I remember a section in Church History on pietism after the Reformation. The dates at the top of my notes were 1650-1800. My notes from the class remind me that pietism was “a movement of true and earnest religion” that stood in contrast to the theological “one-ups-man-ship” that characterized too many churches and universities of the time. It was sparked by rising literacy rates among the powerless and overlooked.
Looking back on my notes got me wondering what the title of our current moment will be. In a couple of hundred years when students in seminary study the period of time from 1950-2100, what names will be important? What movements will define this era?
I don’t think it is farfetched to suggest that Martin Luther King Junior’s work in the middle of the 20th century will be as significant for the years of 1950-2100 as the work of the Reformer’s was in the mid 17th century. Perhaps we will look back and note that he sat at the beginning of a new sort of pietism, a social pietism that applied the gospel to the areas of American public life that had conveniently avoided the gospel’s implications.
King brought the prophets and gospels into areas of the American public life in ways that threatened (and continue to threaten) those who benefited from racist policies and systems. Advocating for the gospel in this way cost King. The most overlooked thing about Dr. King’s “Letter from Birmingham Jail” is that it is from a jail in Birmingham. Like the Apostle Paul, Reverend King spent time behind bars because of his gospel convictions. Simply insisting on the dignity of black people got him murdered.
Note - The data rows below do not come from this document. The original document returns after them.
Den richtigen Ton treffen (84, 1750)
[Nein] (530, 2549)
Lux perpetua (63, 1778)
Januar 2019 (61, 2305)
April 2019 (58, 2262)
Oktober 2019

When he came to Chicago in 1966, protesters met him. One sign read, “King would look good with a knife in his back.” During a non-violent protest of Chicago’s racist housing practices someone threw a rock and hit King in the head. At least thirty other people were injured that day. “I have to do this to bring this hate into the open,” King remarked. The hatred he experienced in Chicago was the worst he had ever encountered.
Over fifty years later, housing, hiring, wages, and education are still largely determined by the color of one’s skin in Chicago. We remain at the center of a movement of piety that is rattling the church, forcing us to ask the most fundamental questions about what it means to follow Christ. What does the inheritance of racism in our country, churches, and families mean for Christians today?
Author and activist Lisa Sharon Harper contends that, “The core lie of Western civilization is that God reserved the power of dominion for some, not all.” Martin Luther King Jr. spearheaded a movement rebuking this idea. We are in the middle of that movement today. For American Christians and American churches, how we position ourselves in respect to that movement of social pietism may tell us how well we have embodied the movement of God’s Spirit in our time.
I snuck into a conference a few weeks ago and heard one of the best sermons I have ever heard.
I had attended a lunch event hosted by Tim Keller and the City to City church planting team he works with. That luncheon coincided with a larger conference being held at Moody Church, just down the road. I had my luncheon name tag, so I decided to slip into the foyer of the conference to see if there were any good books on sale.
The next speaker was being introduced in the sanctuary, so I used the side door and slid into a pew in the back to listen for a few minutes. Dr. Charlie Dates, the pastor of Progressive Baptist Church in Chicago took the pulpit. Moody Church’s Sanctuary is grand. Expansive ceiling. Golden organ. The pews were fairly full, with clergy from the diverse Chicago area, but the crowd was predominantly white. I assumed the room was fairly conservative based on the context of that particular church and conference, and by the crickets when Reverend Dates commented that Peter was the first person to conceal and carry and that Jesus rebuked him.
Reverend Dates’ preaching was prolific. He walked in the proud tradition of black preaching that goes back generation after generation in America. He was genuinely masterful, and I felt like I was listening to preaching for the first time. He did not tip-toe around political issues like good Reformed preachers often do. He named Trump and his improprieties in ways that felt faithful to the Gospel. He called out the church, and the white church in particular for being passive, for being silent when silence meant complicity. I remember particularly well that he called out the white church’s constant talk about becoming multi-cultural yet our obstinate willingness to continue sitting on our hands. “If you want to come to our black churches, you are welcome,” he said.
The room felt split.
I felt split. He made me aware of my skin color in a prophetic way. I was responsible for it.
What does it mean to be a white pastor in a predominantly white church on the north side of a city divided into north and south, black and white? What obligation do majority-white churches have to the most important moral issue of our time? How do we fulfill that obligation? What would my (our) inaction make me (us) guilty of?
We are continuing to experience a movement of social pietism in the world today. This pietism was kindled by the courage of men like Martin Luther King Jr. and women like Rosa Parks and Ruby Bridges who forced a dominant culture to view its violent error by insisting that the kingdom of God was incongruent with privilege and power resting disproportionally with a particular race. Their courage helped a country see how the Kingdom of God could be at hand on a bus or in a school.
This pietism is sparked by a certain form of literacy that has given us the ability to read our past differently, from the perspective of the weak and not the powerful. This is a movement that insists on the equality and dignity of all people, knit together, crafted in all our particularity by the Creator. This pietism is as rooted in the Gospel of Jesus Christ as any pietism of the past.